The peeve that's got me all ramped up today is alarmist blogs, specifically those that pertain to autism. Even more specifically, those that take scholarly research articles, skim them for the most frightening phrases and then draw full blown, terrifying conclusions from tiny unrelated pieces of information.
I was reading a blog on Autism Key today, written by Susan Moffitt. The blog is titled "Shocking Study Links Brain Erosion To Antipsychotics". You can read it for yourself here. The blog was based on a research article published in the Archives of General Psychiatry.
Here's the problem I have with Ms Moffitts conclusions - she uses this research to claim that (and I'm cutting and pasting directly from her blog)
"Long-term use of antipsychotics must be stopped and their use on the still developing brains of children should be banned. There can be no justification for giving antipsychotics to someone who is not even psychotic."
First of all, calling for a complete ban on the long term use of antipsychotic medication is ridiculous.

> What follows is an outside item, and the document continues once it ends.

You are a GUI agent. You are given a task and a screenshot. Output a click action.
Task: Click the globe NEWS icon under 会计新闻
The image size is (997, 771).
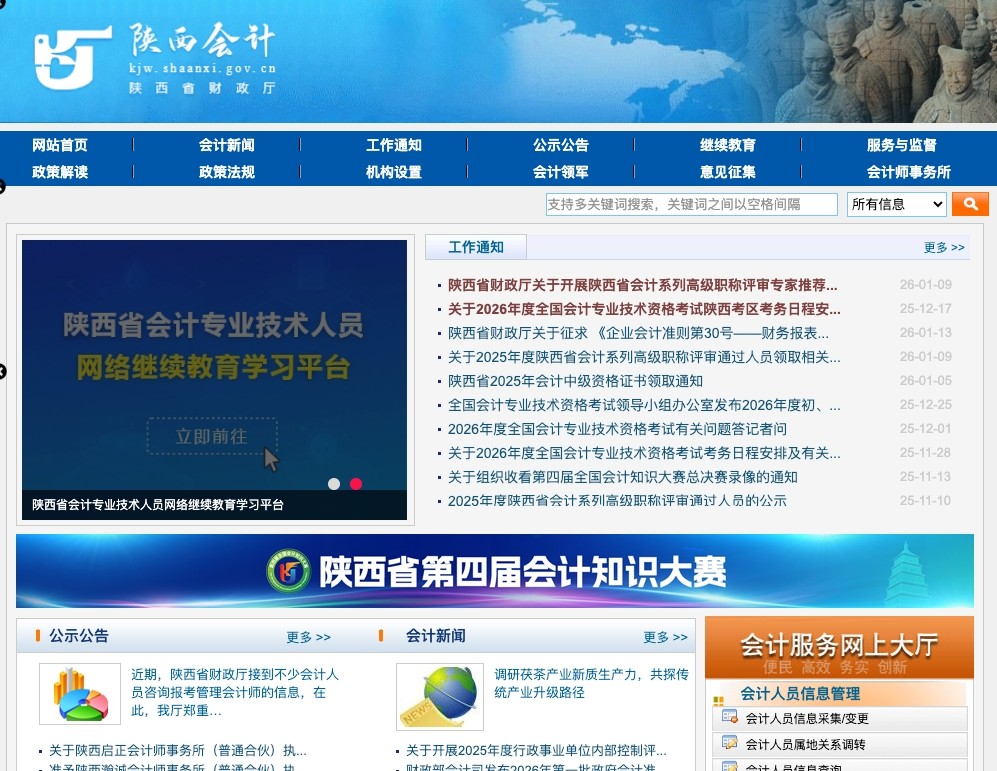pos(440,697)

These medications, when used appropriately, allow people with schizophrenia and bipolar disorder to get relief from their symptoms, hold down jobs, stay out of jail or hospitals, and in many cases, function as productive members of their communities.I know this because I see it every day. I've seen clients come in psychotic, trapped in the paranoia and delusions that are caused by their unbalanced brain chemistry, and I've seen them emerge from that state after being properly medicated.

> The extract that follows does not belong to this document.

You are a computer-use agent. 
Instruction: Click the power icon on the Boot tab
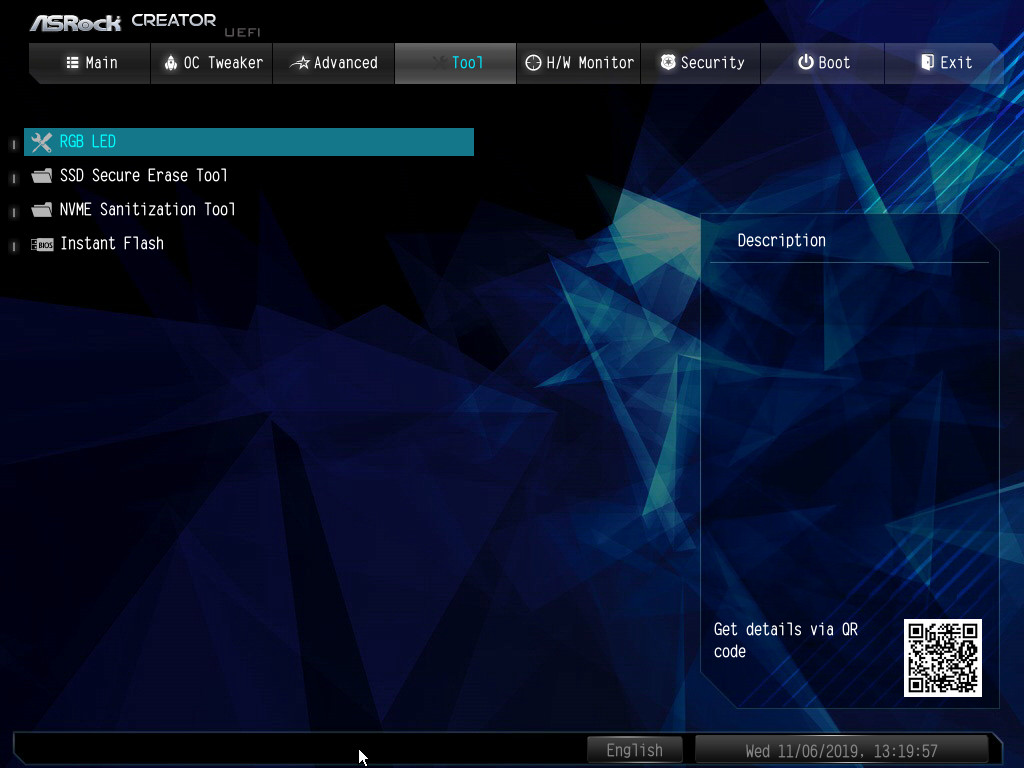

Ms Moffitt doesn't seem to understand that psychosis is a SYMPTOM of a mental disorder, not a disorder in and of itself. A patient can be suffering from a disorder that predisposes them to psychosis without currently being in a psychotic state.

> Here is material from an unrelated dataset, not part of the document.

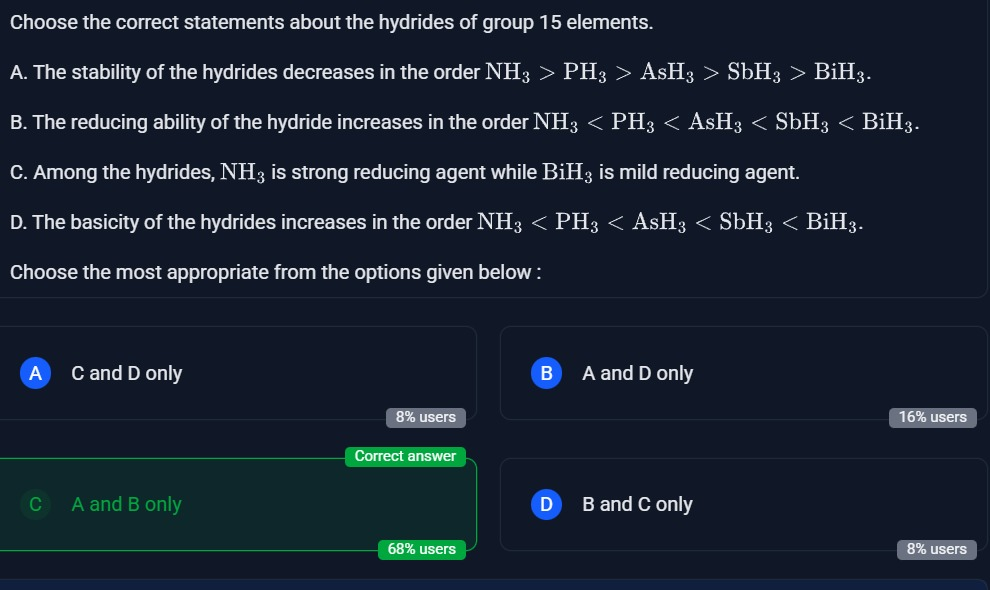Pick the "A and B only" answer text

[x=127, y=504]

The bigger issue with this blog of Ms Moffitts is that she's using the findings from this research to support her belief that the brain shrinkage that was observed over time is a valid reason to eliminate the use of an entire class of medications. That's not what this study states at all. This is a quote from the abstract of the research study -
"Viewed together with data from animal studies, our study suggests that antipsychotics have a subtle but measurable influence on brain tissue loss over time, suggesting the importance of careful risk-benefit review of dosage and duration of treatment as well as their off-label use. (Italics are mine
Did you catch that? The study suggests - not concludes, not proves, SUGGESTS. The sample size for this study was 211 patients with schizophrenia - that's a VERY small sample size. The patients had MRI scans begining at the onset of their illness and at different times over a 14 year period. The study did attempt to control for other potential variables that could have caused loss of brain tissue over time, but again, this was a very small sample size, consisting of only schizophrenic clients. The study does seem to indicate that there's a need for further investigation, and it also indicates that the level of dosage has an impact on the amount of brain tissue loss, but it certianly does not provide a basis for banning all antipsychotic medications.
Ms Moffitt does raise some valid points in her blog - antipsychotic use in children has skyrocketed over the past decade, and Medicaid does pay a higher rate of reimbusment for medication than it does for individual therapy. As the parent of a child with autism I'm strongly opposed to the use of medication to manage behavior issues. I think (and research backs me up on this) that behavioral modification is far more effective in the long term than medication, and I'm opposed to subjecting a developing brain to chemical alteration.
That being said, I still feel that Ms Moffitt has no business calling for the elimination of all antipsychotics based on her (rather weak) interpretation of a small research study that doesn't state any concrete conclusions.
She reminds me of someone.....hmmm, who could it be....Oh yeah - Jenny McCarthy.